Problem details:
Copy the data exactly. Leave nothing out.

Stored records:
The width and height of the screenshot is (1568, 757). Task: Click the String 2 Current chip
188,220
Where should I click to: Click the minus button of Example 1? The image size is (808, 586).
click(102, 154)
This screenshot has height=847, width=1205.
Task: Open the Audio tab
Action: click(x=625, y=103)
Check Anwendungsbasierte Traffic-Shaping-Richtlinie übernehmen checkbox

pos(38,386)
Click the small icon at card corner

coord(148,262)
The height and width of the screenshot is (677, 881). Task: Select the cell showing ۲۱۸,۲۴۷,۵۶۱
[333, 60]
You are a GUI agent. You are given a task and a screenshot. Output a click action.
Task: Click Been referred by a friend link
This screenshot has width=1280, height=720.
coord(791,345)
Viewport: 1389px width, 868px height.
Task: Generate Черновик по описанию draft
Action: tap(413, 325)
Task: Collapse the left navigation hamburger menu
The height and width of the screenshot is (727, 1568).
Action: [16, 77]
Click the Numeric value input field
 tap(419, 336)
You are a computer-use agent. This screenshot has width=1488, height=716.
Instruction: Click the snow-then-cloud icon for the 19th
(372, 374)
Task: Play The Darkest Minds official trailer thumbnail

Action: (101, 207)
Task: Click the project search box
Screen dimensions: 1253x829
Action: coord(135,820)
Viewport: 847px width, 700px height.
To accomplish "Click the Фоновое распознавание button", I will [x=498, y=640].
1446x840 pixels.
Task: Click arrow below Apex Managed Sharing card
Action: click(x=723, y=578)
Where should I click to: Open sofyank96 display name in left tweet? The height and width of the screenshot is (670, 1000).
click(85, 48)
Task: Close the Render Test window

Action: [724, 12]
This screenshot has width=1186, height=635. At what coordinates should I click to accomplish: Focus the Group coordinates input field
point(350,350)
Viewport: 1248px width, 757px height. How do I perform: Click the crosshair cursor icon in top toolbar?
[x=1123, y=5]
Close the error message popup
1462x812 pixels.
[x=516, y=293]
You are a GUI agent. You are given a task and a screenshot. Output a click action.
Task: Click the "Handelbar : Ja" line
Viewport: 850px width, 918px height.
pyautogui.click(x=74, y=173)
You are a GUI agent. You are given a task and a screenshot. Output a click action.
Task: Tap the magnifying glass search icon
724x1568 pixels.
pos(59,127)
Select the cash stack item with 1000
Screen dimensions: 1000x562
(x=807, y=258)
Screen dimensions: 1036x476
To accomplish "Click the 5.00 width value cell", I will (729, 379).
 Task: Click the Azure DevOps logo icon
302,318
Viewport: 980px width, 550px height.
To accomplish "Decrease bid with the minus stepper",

Solution to this problem:
The width and height of the screenshot is (1568, 757). Task: Click the String 2 Current chip
188,220
Where should I click to: Click the minus button of Example 1? The image size is (808, 586).
click(102, 154)
This screenshot has height=847, width=1205.
Task: Open the Audio tab
Action: click(x=625, y=103)
Check Anwendungsbasierte Traffic-Shaping-Richtlinie übernehmen checkbox

pos(38,386)
Click the small icon at card corner

coord(148,262)
The height and width of the screenshot is (677, 881). Task: Select the cell showing ۲۱۸,۲۴۷,۵۶۱
[333, 60]
You are a GUI agent. You are given a task and a screenshot. Output a click action.
Task: Click Been referred by a friend link
This screenshot has width=1280, height=720.
coord(791,345)
Viewport: 1389px width, 868px height.
Task: Generate Черновик по описанию draft
Action: tap(413, 325)
Task: Collapse the left navigation hamburger menu
The height and width of the screenshot is (727, 1568).
Action: [16, 77]
Click the Numeric value input field
 tap(419, 336)
You are a computer-use agent. This screenshot has width=1488, height=716.
Instruction: Click the snow-then-cloud icon for the 19th
(372, 374)
Task: Play The Darkest Minds official trailer thumbnail

Action: (101, 207)
Task: Click the project search box
Screen dimensions: 1253x829
Action: coord(135,820)
Viewport: 847px width, 700px height.
To accomplish "Click the Фоновое распознавание button", I will [x=498, y=640].
1446x840 pixels.
Task: Click arrow below Apex Managed Sharing card
Action: click(x=723, y=578)
Where should I click to: Open sofyank96 display name in left tweet? The height and width of the screenshot is (670, 1000).
click(85, 48)
Task: Close the Render Test window

Action: [724, 12]
This screenshot has width=1186, height=635. At what coordinates should I click to accomplish: Focus the Group coordinates input field
point(350,350)
Viewport: 1248px width, 757px height. How do I perform: Click the crosshair cursor icon in top toolbar?
[x=1123, y=5]
Close the error message popup
1462x812 pixels.
[x=516, y=293]
You are a GUI agent. You are given a task and a screenshot. Output a click action.
Task: Click the "Handelbar : Ja" line
Viewport: 850px width, 918px height.
pyautogui.click(x=74, y=173)
You are a GUI agent. You are given a task and a screenshot. Output a click action.
Task: Tap the magnifying glass search icon
724x1568 pixels.
pos(59,127)
Select the cash stack item with 1000
Screen dimensions: 1000x562
(x=807, y=258)
Screen dimensions: 1036x476
To accomplish "Click the 5.00 width value cell", I will (729, 379).
 Task: Click the Azure DevOps logo icon
302,318
Viewport: 980px width, 550px height.
To accomplish "Decrease bid with the minus stepper",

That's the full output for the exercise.